It reads like a bit of a stretch to find some “Canadian content”, but when CBC News reported late last week that a company had purchased the “image rights” to Marilyn Monroe (the CEO of the company is evidently based in Toronto, and the company appears to have an office in Canada but otherwise appears, from the info on their website, to be primarily a US company) it actually raised some interesting issues about post-mortem publicity rights held by the estates of deceased celebrities.
As has been previously discussed on the Signal, rights in a celebrity’s image, particularly for purposes of endorsements and use of the image in connection with merchandise or services, are an element of what in the United States are called “publicity rights” and which in Canada would be covered by the tort of “appropriation of personality” or, in certain provinces, accorded protection by a provincial Privacy Act (British Columbia, Manitoba, Saskatchewan and Newfoundland and Labrador). Protection for publicity rights in the United States is similarly jurisdiction-dependent: different states offer protection of different forms and duration. The critical question for purposes of considering rights in Marilyn Monroe’s image is the extent to which publicity rights extend to deceased celebrities.
In the United States, different states offer differing degrees of protection: for example, California protects the publicity rights of deceased celebrities (for a period of 70 years following death), whereas New York does not recognize such rights. In Canada, a similar jurisdiction-specific analysis must be undertaken: the Privacy Acts in BC, Saskatchewan and Newfoundland expressly exclude deceased individuals from the protection offered by the Act. Manitoba’s legislation is silent on the matter. There is common law protection for what we can loosely call “publicity rights” (under the guise of the tort of appropriation of personality), but we don’t know for how long such a right persists after a celebrity passes away. The Ontario Supreme Court in Gould Estate v. Stoddart Publishing Co., 1996 CanLII 8209 (ON S.C.) stated that
The right of publicity, being a form of intangible property under Ontario law akin to copyright, should descend to the celebrity’s heirs. Reputation and fame can be a capital asset that one nurtures and may choose to exploit and it may have a value much greater than any tangible property There is no reason why such an asset should not be devisable to heirs … and it seems reasonable to conclude that whatever the durational limit, if any, it is unlikely to be less than 14 years.

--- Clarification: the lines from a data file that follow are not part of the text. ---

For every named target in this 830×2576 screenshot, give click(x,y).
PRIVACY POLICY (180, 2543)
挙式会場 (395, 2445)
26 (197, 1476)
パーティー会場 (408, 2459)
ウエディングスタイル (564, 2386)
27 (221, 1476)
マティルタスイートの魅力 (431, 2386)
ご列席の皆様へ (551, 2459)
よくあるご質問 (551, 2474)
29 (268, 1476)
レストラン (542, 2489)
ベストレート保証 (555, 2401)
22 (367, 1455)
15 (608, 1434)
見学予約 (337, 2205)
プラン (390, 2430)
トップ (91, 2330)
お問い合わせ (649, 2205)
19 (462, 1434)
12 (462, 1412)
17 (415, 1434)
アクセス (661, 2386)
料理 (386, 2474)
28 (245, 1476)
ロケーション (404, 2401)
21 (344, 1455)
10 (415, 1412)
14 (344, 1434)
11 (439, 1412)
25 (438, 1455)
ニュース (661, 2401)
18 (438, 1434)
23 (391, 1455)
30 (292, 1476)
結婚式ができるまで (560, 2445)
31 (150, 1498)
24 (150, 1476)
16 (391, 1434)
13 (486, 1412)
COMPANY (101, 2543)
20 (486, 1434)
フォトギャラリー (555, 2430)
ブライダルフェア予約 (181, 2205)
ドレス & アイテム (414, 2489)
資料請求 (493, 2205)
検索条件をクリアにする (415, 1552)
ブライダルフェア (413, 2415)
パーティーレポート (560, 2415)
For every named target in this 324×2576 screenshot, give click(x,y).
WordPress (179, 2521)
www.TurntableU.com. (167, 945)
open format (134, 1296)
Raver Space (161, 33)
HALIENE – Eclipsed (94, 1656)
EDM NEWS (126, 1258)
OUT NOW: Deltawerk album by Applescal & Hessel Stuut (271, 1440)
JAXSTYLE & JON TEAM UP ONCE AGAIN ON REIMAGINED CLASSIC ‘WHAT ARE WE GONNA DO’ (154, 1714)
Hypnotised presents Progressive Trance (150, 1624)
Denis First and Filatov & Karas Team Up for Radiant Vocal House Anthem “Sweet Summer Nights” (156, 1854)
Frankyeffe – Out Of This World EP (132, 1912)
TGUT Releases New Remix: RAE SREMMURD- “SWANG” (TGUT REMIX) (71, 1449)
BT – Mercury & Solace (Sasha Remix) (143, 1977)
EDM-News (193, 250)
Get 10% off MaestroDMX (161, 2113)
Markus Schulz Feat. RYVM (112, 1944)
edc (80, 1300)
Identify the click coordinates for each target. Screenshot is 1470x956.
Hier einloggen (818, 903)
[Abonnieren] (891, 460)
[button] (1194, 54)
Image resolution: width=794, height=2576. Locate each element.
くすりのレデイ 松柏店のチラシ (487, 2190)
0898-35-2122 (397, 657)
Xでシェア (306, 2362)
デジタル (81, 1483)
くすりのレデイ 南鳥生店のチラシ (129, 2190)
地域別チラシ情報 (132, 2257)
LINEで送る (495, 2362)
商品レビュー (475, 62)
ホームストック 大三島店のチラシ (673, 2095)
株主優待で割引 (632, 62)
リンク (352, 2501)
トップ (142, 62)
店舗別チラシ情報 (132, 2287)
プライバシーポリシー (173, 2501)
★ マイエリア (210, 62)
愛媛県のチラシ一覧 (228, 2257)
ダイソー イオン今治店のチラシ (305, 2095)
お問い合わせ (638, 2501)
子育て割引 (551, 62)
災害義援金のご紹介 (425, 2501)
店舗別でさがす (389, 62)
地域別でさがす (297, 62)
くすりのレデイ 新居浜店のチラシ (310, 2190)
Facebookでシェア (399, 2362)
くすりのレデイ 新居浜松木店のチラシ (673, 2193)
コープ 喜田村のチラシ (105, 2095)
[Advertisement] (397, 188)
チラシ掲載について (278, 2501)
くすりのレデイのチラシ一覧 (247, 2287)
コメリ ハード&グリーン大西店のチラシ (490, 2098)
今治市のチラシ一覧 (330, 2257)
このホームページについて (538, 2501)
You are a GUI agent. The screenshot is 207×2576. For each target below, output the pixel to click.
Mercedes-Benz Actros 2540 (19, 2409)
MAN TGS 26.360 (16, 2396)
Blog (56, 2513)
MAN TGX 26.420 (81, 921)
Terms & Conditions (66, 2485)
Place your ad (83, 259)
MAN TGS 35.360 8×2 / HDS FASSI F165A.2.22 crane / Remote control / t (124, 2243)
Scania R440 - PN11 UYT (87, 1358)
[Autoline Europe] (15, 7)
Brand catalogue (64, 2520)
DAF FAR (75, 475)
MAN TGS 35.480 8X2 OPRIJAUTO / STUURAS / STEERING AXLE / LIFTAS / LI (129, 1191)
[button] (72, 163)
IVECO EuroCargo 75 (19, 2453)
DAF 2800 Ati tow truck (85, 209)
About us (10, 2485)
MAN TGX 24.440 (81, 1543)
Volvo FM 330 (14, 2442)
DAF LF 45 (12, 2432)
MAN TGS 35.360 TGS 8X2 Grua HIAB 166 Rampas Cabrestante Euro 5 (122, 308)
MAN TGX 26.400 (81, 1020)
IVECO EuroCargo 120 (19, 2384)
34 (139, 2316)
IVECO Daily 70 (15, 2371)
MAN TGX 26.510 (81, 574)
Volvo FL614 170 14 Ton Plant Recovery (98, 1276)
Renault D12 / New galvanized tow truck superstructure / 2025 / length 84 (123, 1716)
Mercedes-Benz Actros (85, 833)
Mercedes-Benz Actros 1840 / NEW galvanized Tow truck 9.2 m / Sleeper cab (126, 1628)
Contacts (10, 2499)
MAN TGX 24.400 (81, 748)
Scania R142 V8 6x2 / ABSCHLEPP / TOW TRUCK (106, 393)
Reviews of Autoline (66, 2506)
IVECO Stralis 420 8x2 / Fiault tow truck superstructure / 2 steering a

So, with respect to deceased celebrities in Canada, the most we can conclude is that their heirs do have a protectible interest at common law, and that such right likely lasts for at least 14 years. Beyond that, we’re into the realm of speculation. Absent a trade-mark registration, the rights which have been purchased in the image of Marilyn Monroe (who died in 1962, almost 50 years ago) may not be enforceable in Canada (at least by means of the common law tort – and certainly are not enforceable in BC, Saskatchewan and Newfoundland and Labrador under their respective Privacy Acts). For a detailed analysis of these issues, see David Collins’ “Age of the Living Dead: Personality Rights of Deceased Celebrities” (39 Alta Law Rev 914 (2001-02)).